Ses épaules furent secouées de sanglots, il tendit la main, elle la prit, et dit au bout d’un instant :

— Notre place ne nous sera point rendue, ni les affaires réglées par le seul cours normal des événements, Tak à la Lance étincelante. Il nous faut nous frayer notre propre chemin.

— Que voulez-vous dire ? Sam ?

— Oui. C’est lui. Notre seul espoir contre le Ciel, cher Tak. Si l’on peut le faire revenir, nous avons une chance de revivre.

— C’est pour cela que vous avez pris ce risque, et que vous êtes vous-même dans la gueule du tigre ?

— Oui. Quand il n’y a plus d’espoir, il faut en créer. Si même l’argent est faux, on peut encore l’utiliser.

— Faux ? Vous ne croyez pas qu’il était le Bouddha ?

Elle eut un petit rire.

— Sam fut le plus grand charlatan de mémoire de dieu ou d’homme. Et le plus digne adversaire que la Trimûrti ait jamais dû affronter. N’aie pas l’air si troublé, Archiviste. Tu sais qu’il a volé le contenu de sa doctrine, la voie et la fin, tout le manteau qui le couvrait, dans des sources préhistoriques interdites. C’était une arme, rien de plus. Sa plus grande force fut son manque de sincérité. Si nous pouvions le rappeler parmi nous…
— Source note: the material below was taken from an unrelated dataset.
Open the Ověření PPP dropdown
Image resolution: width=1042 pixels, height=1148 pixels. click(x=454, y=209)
— Madame, qu’il soit saint ou charlatan, il est de retour.

— Ne plaisante pas. Tak.

— Déesse, je viens juste de quitter Yama, qui arrêtait la machine à prières, sombre, plein de son succès.

— L’aventure a été tentée contre des forces si puissantes. Agni a dit un jour que la chose était impossible.
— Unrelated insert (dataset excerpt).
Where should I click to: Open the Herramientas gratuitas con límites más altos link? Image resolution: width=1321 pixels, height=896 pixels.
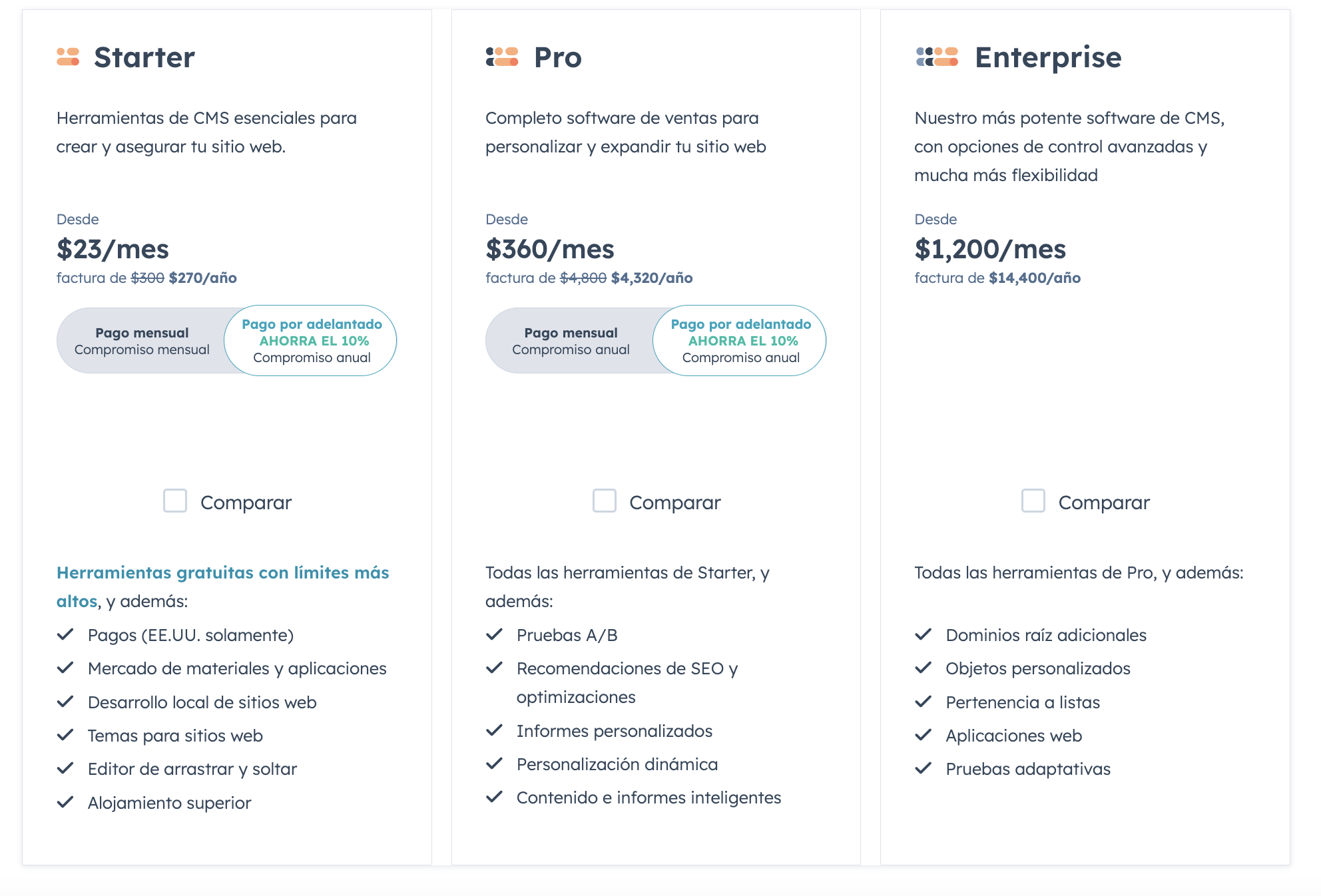224,572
— Déesse Ratri, fit Tak en se levant, homme ou dieu, ou tout être entre les deux, qui peut en savoir plus là-dessus que Yama ?
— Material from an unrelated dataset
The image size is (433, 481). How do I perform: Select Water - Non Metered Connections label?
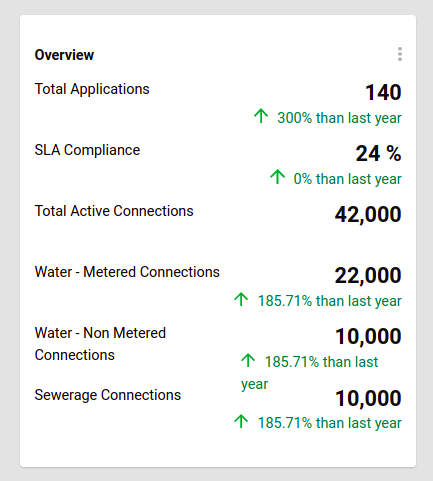pyautogui.click(x=100, y=344)
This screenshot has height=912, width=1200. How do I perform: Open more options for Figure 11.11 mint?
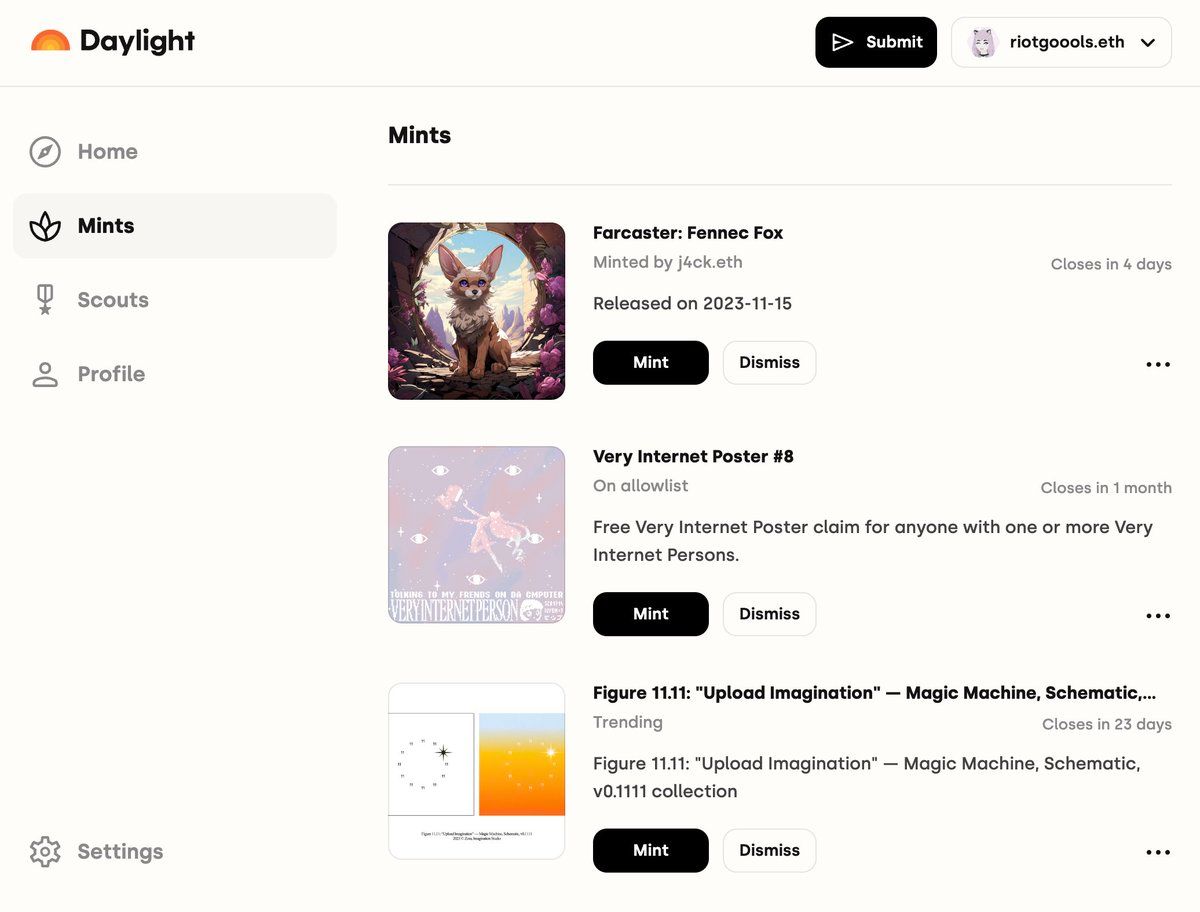(1158, 853)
— Personne ne peut répondre à cette question, Tak. Mais comment peux-tu affirmer qu’il a ramené notre poisson dans son filet ?

— Parce qu’il est Yama.

— Alors, prends mon bras, Tak, et escorte-moi comme jadis, allons-voir le Boddhisatva endormi.

Il l’accompagna jusqu’à la porte, ils descendirent l’escalier, entrèrent dans les chambres du bas.

La lumière, non celle des torches mais celle des générateurs de Yama, emplissait la cave. Le lit posé sur une plate-forme était entouré de trois côtés par des paravents. La plupart des machines étaient également dissimulées par des paravents ou des tentures. Les moines en robe safran assistant aux opérations se déplaçaient silencieusement dans la grande pièce. Yama le magicien était près du lit.

Quand ils s’approchèrent plusieurs des moines imperturbables et disciplinés laissèrent échapper des exclamations.

Tak se retourna alors vers la femme à son côté, recula d’un pas, le souffle coupé.

Elle n’était plus la matrone un peu grasse avec laquelle il avait parlé. Il se trouvait de nouveau aux côtés de la Nuit immortelle, de qui il avait été écrit : « La déesse a empli l’espace vide, jusqu’en ses profondeurs, et dans toute son élévation. Son éclat chasse les ténèbres. »

Il ne la regarda qu’un instant puis couvrit ses yeux. Elle avait encore en elle ce reste de son lointain Aspect.

— Déesse, commença-t-il.

— Allons près du dormeur, il s’agite, fit-elle.

Ils s’approchèrent du lit.

Alors vint ce qui serait reproduit en des fresques au fond d’innombrables couloirs, sculpté sur les murs des temples, peint sur les plafonds de nombreux palais : le réveil de celui que l’on connaissait sous les noms divers de Mahasamatman, Kalkin, Mansjuri, Siddharta, Tathagata, l’Enchanteur, Maitreya, l’Illuminé, Bouddha, et Sam. À sa gauche se tenait la déesse de la Nuit, à sa droite la Mort. Tak le singe était accroupi au pied du lit, éternelle affirmation de la coexistence de l’animal et du divin.

Il était revêtu d’un corps ordinaire, plutôt sombre, de taille et d’âge moyens. Ses traits étaient réguliers, banals. Quand il ouvrit les yeux, on vit qu’ils étaient noirs.

— Salut, dieu de Lumière, dit Ratri.

Il cligna des yeux, accommodant mal. Rien ne bougeait dans la chambre.

— Salut, Mahasamatman, Bouddha, dit Yama.

Ses yeux regardaient droit devant lui, sans rien voir.

— Bonjour, Sam, fit Tak.

Son front se plissa légèrement, ses yeux regardèrent de côté, virent Tak, puis les autres.

— Où ? murmura-t-il.

— Dans mon monastère, répondit Ratri.

Impassible, il contempla sa beauté. Puis il referma les yeux, des rides se formèrent aux coins, une grimace de douleur fit de sa bouche un arc, de ses dents serrées, des flèches.